Facts and Fantasies About Commodity Futures Ten Years Later

Gorton and Rouwenhorst (2006) examined commodity futures returns over the period July 1959 to December 2004 based on an equally-weighted index. They found that fully collateralized commodity futures had historically offered the same return and Sharpe ratio as U.S. equities, but were negatively correlated with the return on stocks and bonds. Reviewing these results ten years later, we find that our conclusions largely hold up out-of-sample. The in- and out-of-sample average commodity risk premiums are not significantly different, nor is the cross-sectional relationship between average returns and the basis. Correlations among commodities and commodity correlations with other assets experienced a temporary increase during the financial crisis which is in line with historical experience of variation of these correlations over the business cycle.
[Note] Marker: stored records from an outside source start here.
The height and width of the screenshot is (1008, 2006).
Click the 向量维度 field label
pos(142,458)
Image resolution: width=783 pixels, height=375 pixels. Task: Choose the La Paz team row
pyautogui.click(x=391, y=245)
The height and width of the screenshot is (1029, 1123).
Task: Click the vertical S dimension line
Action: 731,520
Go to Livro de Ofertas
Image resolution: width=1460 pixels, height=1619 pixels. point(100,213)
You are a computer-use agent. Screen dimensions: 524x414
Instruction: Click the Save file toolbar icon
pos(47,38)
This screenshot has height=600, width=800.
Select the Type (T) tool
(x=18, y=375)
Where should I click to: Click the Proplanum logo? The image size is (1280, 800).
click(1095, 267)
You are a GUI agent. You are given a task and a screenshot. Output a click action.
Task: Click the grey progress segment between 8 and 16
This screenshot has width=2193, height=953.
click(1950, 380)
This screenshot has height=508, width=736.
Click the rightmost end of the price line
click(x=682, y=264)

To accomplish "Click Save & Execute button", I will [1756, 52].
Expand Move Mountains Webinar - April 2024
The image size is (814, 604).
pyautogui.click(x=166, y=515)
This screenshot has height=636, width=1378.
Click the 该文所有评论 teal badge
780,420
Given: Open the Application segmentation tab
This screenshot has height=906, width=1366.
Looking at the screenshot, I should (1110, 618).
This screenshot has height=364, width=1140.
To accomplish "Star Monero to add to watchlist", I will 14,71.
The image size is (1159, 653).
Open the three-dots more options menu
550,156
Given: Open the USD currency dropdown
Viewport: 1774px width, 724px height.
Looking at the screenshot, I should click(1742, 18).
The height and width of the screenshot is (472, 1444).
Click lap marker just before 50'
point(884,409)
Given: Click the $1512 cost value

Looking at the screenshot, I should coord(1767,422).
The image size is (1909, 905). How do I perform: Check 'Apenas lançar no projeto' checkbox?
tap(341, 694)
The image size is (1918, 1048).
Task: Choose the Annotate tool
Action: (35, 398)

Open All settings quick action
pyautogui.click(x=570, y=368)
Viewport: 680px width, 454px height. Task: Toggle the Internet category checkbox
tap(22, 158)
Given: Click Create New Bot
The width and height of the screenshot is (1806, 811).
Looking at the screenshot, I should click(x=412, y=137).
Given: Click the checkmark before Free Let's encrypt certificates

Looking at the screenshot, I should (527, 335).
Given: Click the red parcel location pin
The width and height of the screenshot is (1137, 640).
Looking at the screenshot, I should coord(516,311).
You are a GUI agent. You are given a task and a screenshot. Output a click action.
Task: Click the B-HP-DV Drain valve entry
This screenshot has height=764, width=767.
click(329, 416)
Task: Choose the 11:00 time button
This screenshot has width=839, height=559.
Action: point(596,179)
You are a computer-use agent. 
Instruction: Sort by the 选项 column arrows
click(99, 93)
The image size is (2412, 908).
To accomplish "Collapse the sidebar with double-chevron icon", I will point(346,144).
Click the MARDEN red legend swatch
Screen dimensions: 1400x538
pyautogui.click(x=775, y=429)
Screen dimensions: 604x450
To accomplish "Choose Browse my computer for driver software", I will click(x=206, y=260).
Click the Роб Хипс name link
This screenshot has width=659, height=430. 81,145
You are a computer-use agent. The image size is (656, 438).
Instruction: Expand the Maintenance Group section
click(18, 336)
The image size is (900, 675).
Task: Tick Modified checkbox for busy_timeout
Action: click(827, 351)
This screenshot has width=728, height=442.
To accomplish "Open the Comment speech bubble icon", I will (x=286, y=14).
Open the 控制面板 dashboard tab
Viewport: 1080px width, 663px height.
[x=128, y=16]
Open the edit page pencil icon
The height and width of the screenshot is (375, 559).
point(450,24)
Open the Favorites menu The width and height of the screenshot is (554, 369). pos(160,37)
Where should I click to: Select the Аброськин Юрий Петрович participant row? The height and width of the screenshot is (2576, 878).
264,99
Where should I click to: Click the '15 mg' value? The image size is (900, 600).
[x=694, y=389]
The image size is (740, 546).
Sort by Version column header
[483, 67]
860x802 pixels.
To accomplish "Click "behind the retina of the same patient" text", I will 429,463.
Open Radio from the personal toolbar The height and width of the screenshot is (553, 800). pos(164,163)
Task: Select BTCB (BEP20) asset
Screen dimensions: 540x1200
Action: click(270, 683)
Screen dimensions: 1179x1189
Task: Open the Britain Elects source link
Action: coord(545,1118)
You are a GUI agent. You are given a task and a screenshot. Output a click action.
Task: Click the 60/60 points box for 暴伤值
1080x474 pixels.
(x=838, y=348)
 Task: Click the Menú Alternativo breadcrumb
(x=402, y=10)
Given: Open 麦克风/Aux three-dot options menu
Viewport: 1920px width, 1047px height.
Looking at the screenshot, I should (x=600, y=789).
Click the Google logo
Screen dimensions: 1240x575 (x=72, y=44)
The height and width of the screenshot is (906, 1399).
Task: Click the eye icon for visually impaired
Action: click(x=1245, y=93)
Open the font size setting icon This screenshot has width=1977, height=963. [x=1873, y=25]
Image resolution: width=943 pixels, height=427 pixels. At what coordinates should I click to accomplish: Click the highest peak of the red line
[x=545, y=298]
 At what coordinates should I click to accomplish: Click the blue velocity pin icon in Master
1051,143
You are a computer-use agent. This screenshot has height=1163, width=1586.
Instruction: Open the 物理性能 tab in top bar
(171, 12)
Facts and Fantasies about Commodity Futures

For this study of the simple properties of commodity futures as an asset class, an equally weighted index of monthly returns of commodity futures was constructed for the July 1959 through December 2004 period. Fully collateralized commodity futures historically have offered the same return and Sharpe ratio as U.S. equities. Although the risk premium on commodity futures is essentially the same as that on equities for the study period, commodity futures returns are negatively correlated with equity returns and bond returns. The negative correlation is the result, primarily, of commodity futures’ different behavior over a business cycle. Commodity futures are positively correlated with inflation, unexpected inflation, and changes in expected inflation.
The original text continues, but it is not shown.